Durante una hora estuve sentado en el Paseo del Prado. A la sombra de unos pocos árboles, el aburrimiento hacía a mi mente viajar por los sitios más recónditos. El cansancio me vencía por momentos y daba algún que otro «pestañazo». No sabía cuánto tiempo se prolongaría mi estancia en ese lugar.
Observaba el motivo de la espera: una joya de la enseñanza primaria en Cuba que reabrió sus puertas el 3 de septiembre de 2018. Insertada en el dinamismo de La Habana del siglo XXI, la escuela Rafael María de Mendive se mostraba elegante, bien cuidada por las personas que la concurrían. Sin embargo, no lograba despojarse de sus 154 años de historia.
Vacilaba. Volvía a mirar a mi objetivo. ¡Al fin había llegado el momento de entrar! Del local salían, en caravana, un centenar de turistas extranjeros que, antes que yo, habían venido a visitar la longeva edificación.
No aguardé más. Caminé apresurado hacia la puerta de la institución, precaviendo que ninguna otra multitud se me adelantara. Al llegar me encontré con la recepcionista quien, como si el asunto se tratara de la cola de un consultorio, sonrió y dijo: «Ahora te toca a ti». Me recibieron, entonces, la belleza del edificio y su Directora, dispuesta a darme un «pequeño» recorrido.
No había niños en las aulas, pues transcurría la semana de receso escolar. No obstante, la pizarra aún olía a tiza fresca; pequeños pedazos de pan se exhibían, casi imperceptibles, en el borde de algunas sillas. El ambiente del colegio, lejos de ser diferente a los otros del mismo nivel de enseñanza, permitía percibir el cariño y la humildad que allí prevalecían.
¡Cuánta historia conservada en cada rincón!, cavilé mientras escuchaba detalladamente la explicación de la profesora. En el salón de los matutinos, sobresalía la escultura El maestro y su discípulo, del destacado escultor cubano José Villa Soberón. Como un padre, se observaba a un Mendive junto a su joven pupilo Martí, abrazados en íntima comunión.
De pronto un objeto cautivó mi interés. ¿Es de aquella época?, pregunté por la inmensa escalera del fondo. «Sí, y aunque no permitimos su uso, hoy haremos una excepción», comentó la catedrática y añadió: «Iremos a un lugar especial». Subimos, pues, por los mismos escalones de hierro que utilizaron los estudiantes del entonces Colegio San Pablo.
Llegamos a la tercera planta, pero a simple vista no me daba cuenta. ¿Qué podía haber de interesante en aquellas cuatro aulas aparentemente iguales?

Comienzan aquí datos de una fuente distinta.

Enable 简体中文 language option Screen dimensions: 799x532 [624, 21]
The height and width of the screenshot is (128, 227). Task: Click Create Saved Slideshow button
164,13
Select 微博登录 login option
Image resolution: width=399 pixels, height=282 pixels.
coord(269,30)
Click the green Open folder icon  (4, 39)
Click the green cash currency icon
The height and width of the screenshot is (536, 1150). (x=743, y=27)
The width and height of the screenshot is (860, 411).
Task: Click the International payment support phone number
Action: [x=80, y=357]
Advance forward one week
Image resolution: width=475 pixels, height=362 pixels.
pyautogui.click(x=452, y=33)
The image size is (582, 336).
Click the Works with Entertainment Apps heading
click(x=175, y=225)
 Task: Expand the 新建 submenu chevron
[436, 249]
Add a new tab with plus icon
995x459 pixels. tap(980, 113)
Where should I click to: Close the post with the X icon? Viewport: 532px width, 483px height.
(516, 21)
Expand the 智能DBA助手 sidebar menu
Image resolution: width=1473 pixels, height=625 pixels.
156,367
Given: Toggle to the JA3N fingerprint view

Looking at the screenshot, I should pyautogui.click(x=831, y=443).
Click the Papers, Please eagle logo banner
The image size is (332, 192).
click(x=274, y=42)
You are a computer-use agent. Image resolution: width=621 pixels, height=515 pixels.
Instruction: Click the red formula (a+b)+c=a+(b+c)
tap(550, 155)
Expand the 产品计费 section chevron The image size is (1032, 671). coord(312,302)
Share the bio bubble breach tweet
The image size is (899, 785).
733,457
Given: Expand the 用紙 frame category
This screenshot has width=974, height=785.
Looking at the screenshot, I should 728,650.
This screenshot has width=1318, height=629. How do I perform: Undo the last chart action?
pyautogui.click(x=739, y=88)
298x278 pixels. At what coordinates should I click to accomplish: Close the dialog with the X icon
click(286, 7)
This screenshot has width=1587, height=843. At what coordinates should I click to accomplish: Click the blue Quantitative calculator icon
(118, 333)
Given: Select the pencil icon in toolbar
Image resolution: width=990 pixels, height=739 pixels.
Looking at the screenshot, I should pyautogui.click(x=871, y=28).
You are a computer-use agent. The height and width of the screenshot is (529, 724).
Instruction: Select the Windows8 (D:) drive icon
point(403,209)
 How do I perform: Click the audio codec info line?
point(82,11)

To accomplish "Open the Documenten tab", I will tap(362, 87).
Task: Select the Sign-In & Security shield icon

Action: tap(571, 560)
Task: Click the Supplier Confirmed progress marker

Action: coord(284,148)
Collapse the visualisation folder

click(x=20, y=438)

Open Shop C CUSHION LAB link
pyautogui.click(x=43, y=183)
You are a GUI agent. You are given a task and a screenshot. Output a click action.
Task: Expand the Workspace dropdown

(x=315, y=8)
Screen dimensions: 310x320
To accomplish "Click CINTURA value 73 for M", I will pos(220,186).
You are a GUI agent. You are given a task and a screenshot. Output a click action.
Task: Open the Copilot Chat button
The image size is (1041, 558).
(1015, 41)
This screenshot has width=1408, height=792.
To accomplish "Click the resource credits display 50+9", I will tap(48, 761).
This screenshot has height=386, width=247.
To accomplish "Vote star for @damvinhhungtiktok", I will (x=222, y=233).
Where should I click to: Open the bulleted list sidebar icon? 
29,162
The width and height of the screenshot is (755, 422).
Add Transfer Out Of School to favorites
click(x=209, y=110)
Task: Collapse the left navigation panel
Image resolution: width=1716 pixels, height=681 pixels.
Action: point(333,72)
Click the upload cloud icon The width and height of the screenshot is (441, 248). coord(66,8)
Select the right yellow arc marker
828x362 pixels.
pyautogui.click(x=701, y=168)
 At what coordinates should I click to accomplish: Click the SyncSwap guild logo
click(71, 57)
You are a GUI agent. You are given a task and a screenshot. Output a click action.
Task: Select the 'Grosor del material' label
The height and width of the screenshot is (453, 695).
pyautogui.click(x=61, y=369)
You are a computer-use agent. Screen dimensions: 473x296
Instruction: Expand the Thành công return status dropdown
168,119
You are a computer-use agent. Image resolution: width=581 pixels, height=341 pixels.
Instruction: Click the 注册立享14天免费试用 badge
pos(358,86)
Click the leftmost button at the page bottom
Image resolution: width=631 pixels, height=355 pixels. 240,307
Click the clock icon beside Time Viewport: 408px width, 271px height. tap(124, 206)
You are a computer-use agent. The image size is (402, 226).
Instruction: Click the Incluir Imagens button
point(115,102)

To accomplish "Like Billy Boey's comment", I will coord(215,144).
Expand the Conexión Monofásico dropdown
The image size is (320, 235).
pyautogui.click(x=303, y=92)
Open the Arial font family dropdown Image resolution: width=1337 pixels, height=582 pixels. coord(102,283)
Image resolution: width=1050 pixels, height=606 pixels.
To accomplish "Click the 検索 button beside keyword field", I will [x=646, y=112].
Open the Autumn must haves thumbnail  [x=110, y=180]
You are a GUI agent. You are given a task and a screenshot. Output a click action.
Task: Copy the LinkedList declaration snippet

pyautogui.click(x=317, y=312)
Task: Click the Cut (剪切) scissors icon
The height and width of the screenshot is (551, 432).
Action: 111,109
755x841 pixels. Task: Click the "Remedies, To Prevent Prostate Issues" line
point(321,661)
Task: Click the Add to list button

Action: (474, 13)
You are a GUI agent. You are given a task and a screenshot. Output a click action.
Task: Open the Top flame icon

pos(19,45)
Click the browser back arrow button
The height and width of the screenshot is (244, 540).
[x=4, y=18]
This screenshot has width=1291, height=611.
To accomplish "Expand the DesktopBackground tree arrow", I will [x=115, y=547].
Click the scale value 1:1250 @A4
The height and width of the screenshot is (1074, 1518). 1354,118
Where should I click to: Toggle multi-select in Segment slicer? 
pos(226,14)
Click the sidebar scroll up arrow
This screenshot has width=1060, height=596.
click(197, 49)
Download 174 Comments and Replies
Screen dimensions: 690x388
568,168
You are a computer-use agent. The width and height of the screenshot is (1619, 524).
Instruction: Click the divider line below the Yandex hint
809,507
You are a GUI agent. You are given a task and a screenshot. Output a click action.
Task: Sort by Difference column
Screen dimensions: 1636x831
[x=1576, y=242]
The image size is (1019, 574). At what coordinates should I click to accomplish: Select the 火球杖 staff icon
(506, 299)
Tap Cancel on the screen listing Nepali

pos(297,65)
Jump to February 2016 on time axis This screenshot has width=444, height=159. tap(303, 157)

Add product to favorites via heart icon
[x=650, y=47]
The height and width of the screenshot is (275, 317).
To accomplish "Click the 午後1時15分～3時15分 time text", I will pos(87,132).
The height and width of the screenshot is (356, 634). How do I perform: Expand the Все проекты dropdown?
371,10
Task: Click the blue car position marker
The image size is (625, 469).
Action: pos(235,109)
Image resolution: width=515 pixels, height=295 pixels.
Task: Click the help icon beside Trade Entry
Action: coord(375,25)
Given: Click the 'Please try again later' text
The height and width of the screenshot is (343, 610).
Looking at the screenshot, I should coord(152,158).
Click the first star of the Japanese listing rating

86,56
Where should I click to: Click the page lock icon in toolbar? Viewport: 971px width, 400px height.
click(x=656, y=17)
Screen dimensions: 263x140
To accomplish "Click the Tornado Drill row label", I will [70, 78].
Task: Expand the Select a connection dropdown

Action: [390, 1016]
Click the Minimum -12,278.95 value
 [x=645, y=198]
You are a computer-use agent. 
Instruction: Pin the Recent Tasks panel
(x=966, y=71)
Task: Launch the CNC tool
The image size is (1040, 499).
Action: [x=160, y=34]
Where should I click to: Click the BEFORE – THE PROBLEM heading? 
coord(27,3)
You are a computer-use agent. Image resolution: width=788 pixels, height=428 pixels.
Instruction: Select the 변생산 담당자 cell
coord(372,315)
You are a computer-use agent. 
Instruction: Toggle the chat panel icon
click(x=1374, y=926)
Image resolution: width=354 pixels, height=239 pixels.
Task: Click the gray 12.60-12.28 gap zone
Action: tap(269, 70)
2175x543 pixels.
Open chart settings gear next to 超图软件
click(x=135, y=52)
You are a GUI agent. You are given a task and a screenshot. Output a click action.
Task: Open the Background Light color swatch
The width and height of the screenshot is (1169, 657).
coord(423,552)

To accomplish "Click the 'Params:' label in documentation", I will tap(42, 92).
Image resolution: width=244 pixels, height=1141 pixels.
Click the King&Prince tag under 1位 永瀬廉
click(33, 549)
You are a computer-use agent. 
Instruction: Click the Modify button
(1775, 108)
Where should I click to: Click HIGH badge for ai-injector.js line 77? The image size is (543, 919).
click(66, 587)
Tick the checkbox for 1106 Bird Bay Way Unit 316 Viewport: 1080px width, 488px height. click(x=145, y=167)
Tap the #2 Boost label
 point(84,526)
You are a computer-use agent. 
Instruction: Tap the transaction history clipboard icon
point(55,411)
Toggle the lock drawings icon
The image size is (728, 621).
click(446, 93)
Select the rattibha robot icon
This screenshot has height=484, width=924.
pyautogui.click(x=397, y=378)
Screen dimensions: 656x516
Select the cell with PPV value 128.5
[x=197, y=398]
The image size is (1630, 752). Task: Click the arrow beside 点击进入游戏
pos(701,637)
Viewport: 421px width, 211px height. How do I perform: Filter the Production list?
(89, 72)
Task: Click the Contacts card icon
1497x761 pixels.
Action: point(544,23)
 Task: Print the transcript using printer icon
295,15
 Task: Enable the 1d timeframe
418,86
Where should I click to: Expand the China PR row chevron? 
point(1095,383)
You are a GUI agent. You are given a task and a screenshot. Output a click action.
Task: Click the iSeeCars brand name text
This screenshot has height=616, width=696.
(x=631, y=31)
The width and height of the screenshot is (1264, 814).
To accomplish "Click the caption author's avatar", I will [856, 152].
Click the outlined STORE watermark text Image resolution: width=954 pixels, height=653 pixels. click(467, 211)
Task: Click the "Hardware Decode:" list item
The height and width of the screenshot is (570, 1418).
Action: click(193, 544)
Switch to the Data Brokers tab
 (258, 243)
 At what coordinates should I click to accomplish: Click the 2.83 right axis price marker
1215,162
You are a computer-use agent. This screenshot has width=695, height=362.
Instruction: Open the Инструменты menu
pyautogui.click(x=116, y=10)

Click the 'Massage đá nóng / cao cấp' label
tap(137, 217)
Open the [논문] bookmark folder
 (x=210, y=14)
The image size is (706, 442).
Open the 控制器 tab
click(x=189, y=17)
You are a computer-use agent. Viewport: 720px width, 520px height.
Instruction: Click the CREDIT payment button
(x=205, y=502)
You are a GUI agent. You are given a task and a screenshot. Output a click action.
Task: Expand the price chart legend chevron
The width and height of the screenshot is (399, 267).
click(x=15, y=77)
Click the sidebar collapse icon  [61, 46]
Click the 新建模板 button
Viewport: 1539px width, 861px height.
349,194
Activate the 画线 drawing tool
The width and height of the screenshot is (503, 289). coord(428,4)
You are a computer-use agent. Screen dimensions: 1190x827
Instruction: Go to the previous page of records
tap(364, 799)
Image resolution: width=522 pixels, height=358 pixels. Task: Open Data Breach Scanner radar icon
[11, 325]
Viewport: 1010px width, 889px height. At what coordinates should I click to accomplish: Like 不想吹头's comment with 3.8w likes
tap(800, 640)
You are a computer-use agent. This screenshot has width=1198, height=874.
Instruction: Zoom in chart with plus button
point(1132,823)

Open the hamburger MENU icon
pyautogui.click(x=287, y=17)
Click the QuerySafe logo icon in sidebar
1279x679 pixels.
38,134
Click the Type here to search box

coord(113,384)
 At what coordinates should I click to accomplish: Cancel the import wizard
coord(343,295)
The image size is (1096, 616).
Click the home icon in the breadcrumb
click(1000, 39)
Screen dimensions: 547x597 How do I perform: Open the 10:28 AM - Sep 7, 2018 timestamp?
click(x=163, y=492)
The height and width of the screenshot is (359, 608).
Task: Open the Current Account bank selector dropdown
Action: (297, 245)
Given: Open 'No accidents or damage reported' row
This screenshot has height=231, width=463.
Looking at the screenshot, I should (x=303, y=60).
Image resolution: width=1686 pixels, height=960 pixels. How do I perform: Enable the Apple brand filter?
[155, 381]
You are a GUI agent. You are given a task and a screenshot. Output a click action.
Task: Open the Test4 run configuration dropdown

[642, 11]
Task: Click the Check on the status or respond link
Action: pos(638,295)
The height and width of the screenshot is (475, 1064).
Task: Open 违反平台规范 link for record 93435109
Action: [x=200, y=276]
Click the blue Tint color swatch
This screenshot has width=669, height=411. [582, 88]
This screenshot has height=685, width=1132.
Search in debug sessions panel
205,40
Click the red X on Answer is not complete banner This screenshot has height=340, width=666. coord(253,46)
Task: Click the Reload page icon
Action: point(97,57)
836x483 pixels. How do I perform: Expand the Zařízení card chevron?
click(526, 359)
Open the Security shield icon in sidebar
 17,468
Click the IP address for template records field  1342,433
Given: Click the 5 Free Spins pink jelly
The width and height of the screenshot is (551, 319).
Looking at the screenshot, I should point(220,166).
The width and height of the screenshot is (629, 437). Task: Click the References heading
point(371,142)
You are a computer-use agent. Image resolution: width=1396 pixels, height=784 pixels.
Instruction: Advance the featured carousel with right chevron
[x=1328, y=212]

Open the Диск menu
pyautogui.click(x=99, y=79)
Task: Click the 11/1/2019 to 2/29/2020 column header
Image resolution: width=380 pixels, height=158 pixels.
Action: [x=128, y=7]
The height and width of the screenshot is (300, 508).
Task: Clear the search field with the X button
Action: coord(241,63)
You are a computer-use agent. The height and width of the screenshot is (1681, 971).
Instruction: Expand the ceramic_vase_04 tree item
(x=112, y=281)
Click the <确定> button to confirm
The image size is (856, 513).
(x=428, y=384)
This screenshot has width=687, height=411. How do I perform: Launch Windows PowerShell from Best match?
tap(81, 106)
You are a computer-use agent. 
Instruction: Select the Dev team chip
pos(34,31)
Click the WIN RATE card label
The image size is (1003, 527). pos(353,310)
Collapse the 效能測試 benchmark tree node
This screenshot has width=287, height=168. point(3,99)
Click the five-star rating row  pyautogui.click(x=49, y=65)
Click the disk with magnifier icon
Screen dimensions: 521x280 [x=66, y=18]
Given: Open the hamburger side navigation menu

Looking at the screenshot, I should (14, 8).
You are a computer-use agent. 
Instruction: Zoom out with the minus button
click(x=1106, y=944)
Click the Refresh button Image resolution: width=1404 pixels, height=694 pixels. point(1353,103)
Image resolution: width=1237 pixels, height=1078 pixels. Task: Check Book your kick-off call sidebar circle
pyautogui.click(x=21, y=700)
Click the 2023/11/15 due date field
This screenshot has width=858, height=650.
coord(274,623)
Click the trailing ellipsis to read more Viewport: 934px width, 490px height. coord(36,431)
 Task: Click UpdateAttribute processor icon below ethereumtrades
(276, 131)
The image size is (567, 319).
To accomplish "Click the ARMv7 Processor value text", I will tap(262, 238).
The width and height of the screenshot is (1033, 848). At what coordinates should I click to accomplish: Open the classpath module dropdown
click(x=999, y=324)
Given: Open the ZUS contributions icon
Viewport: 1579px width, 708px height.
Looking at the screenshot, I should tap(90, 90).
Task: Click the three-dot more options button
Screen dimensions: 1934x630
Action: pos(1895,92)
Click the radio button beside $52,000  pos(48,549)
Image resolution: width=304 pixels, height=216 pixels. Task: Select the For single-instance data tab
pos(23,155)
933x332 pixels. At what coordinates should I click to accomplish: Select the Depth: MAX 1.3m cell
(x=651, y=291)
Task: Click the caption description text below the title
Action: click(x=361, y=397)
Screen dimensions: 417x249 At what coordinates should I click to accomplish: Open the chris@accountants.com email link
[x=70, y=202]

Intrigado, como esperando una cosa buena, aguardé a que la paciente mujer encontrara la llave. «Está aquí, ¡Sexto A!», exclamó y se dispuso a abrir la misteriosa sala.
¿Qué era todo aquello? ¿Por qué tantos objetos al estilo del siglo XIX? ¿Por qué las vigas de madera en el techo y el ambiente colonial? Uno no se entera de la magia cuando no observa con los ojos del alma.
Efectivamente, esa era el aula donde estudió José Martí. Y lo especial está en que no se conserva como un museo inmóvil y seco. Sino que, en la habitación, múltiples niños reciben sus clases de lunes a viernes y, como quiso el Apóstol, cultivan un poquito de amor.